Under the banner of Students Against Discrimination (SAD), the 2024 July Uprising was heralded as Bangladesh’s ‘second liberation’. This movement — primarily comprising anti-Hasina factions — advocated for a more inclusive, just, and democratic Bangladesh. Consequently, the political landscape of Bangladesh transformed post-August 5, 2024, prompting discussions on the future trajectory of the nation’s politics.
The interim government was established on August 8, shortly after Hasina’s departure. The main leaders of SAD invited Muhammad Yunus to lead the interim administration as Chief Advisor. Three prominent SAD leaders — Nahid Islam, Mahfuj Alam, and Asif Muhammad — also took advisory roles in the interim government, representing student interests. Hence, SAD played a crucial role in legitimizing Yunus' administration, tasked with implementing reforms and conducting free and fair elections.
As speculation arose regarding NCP’s central leadership, Nahid Islam resigned from his advisory role in the Ministry of Information and Broadcasting to become the party’s chief convenor. His transition into the NCP was met with skepticism from other political factions, accusing the interim government of fostering a ‘King’s Party’ through endless reforms instead of outlining a clear electoral roadmap. The NCP’s formation and Yunus’s perceived favoritism towards this student-led party raised questions about the interim government’s impartiality. Political groups like the Gono Odhikar Forum and the BNP demanded the resignation of student advisors Mahfuj Alam and Asif Muhammad, labeling them as loyalists to the NCP.
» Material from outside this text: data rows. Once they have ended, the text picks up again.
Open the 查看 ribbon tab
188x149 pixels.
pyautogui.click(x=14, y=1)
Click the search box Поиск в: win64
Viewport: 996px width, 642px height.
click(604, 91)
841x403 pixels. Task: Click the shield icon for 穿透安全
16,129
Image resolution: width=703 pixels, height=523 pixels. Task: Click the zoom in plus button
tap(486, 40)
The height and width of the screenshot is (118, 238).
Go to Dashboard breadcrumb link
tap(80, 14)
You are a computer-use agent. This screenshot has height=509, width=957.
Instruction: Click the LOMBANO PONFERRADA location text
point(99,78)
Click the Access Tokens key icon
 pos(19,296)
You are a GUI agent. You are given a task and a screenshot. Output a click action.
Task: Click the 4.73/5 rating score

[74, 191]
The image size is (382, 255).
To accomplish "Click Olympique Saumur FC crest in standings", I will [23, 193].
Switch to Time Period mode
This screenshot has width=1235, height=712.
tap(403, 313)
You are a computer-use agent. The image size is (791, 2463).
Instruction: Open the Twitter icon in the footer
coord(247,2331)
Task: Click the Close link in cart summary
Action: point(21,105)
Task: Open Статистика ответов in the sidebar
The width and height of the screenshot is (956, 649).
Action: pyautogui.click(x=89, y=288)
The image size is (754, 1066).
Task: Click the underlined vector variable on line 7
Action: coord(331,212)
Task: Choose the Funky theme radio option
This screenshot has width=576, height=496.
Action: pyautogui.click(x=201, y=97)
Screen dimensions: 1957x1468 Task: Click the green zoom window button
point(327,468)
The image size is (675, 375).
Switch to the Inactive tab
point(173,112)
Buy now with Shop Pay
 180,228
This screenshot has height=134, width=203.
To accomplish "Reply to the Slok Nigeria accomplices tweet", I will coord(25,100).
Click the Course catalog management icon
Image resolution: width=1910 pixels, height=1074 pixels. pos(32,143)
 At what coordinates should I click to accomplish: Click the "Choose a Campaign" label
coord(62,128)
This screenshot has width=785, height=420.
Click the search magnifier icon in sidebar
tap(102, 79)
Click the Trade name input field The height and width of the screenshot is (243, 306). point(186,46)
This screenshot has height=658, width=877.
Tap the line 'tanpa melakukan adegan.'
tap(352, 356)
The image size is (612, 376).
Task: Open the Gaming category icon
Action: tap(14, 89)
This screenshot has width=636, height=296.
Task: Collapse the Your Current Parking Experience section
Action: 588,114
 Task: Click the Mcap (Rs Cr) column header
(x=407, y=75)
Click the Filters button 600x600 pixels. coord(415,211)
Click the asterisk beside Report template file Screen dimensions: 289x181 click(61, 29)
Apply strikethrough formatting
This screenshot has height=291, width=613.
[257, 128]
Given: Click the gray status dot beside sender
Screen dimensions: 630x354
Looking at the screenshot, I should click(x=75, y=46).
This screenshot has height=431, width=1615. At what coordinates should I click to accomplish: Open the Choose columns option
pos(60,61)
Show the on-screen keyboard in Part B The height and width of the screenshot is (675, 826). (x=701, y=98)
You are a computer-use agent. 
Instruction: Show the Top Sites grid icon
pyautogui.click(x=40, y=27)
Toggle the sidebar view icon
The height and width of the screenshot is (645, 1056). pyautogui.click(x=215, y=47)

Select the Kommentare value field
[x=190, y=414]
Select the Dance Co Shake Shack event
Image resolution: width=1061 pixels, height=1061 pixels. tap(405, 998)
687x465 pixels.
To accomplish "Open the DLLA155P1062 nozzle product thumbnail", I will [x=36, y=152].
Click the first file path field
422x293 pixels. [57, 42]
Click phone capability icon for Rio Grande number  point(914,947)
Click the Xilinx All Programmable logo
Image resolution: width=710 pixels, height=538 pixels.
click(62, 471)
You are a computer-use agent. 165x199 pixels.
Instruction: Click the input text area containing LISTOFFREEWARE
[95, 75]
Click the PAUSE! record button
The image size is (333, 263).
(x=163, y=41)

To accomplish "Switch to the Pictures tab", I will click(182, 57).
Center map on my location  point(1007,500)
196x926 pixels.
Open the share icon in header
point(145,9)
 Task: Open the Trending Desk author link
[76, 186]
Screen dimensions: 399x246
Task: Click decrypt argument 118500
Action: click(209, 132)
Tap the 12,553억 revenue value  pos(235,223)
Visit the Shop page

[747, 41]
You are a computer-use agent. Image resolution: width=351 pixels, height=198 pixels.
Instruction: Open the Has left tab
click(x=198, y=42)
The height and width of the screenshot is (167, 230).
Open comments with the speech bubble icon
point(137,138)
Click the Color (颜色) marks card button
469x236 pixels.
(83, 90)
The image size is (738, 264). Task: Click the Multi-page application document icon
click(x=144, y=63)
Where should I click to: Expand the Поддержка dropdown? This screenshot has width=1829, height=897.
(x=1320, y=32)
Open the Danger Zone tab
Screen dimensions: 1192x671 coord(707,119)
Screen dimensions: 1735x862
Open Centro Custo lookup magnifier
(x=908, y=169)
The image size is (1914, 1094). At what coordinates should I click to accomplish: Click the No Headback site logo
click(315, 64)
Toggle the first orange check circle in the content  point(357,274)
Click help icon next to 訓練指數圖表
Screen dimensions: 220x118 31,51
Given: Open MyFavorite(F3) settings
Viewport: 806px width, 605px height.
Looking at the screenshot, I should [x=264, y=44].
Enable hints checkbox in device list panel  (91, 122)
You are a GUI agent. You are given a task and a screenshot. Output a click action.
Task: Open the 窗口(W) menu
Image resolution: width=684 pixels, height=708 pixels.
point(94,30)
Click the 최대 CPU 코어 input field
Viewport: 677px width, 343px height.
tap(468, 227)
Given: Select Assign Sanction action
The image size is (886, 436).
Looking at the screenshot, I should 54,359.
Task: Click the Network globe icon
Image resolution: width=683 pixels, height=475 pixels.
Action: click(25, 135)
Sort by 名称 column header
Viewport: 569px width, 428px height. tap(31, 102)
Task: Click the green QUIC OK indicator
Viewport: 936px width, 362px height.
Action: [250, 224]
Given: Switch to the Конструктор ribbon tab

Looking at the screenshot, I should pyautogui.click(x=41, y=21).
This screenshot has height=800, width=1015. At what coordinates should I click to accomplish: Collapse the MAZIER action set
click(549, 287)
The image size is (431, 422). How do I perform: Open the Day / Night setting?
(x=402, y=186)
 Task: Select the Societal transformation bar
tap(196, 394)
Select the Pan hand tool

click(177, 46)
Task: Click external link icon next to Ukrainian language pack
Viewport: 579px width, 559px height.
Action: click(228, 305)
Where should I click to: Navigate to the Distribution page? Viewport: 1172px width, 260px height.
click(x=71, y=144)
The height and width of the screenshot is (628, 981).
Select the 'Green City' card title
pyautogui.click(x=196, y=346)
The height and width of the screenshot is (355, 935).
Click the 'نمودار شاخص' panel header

Bangladesh’s deeply rooted political culture of violence, corruption, and extortion caught up with the newest political alternative. In April, the NCP's joint member secretary, Gazi Salauddin Tanvir, was implicated in corruption and misconduct concerning Deputy Commissioner appointments, resulting in his removal from the party. The NCP’s ‘March to build the country’ rally in July turned violent in Gopalganj district when leaders revealed their intentions to dismantle Mujibism along with the 1972 ‘Mujibbadi’ Constitution.
The NCP’s rally in Gopalganj, the birthplace of Sheikh Mujibur Rahman, where the Awami League maintains a strong presence despite its ban, was perceived as a provocative act, leading to violent confrontations as rumors spread about the party’s intentions to desecrate Mujib’s burial site. The following month, a video surfaced of NCP's Chattogram city branch coordinator Nizam Uddin engaging in extortion to suppress a port-related protest, prompting his suspension. This behavior aligns closely with the party’s troubling legacy.
The interim government’s political favoritism towards the NCP became evident when it announced a ban on the Awami League following NCP-led street protests in May, resulting in the party’s suspension from the Election Commission. Prior to the NCP’s protests, the interim government had stated it would allow the Awami League to decide its participation in the elections, indicating no prior intention to enforce a ban. Beyond the ban on the Awami League, the interim government has also pursued actions aimed at historical revisionism, such as removing public holidays commemorating Sheikh Mujibur Rahman, revising the Liberation War Act to exclude his title as ‘Father of the Nation’ and removing his image from public currency notes and offices — all actions driven by the NCP’s strong demands.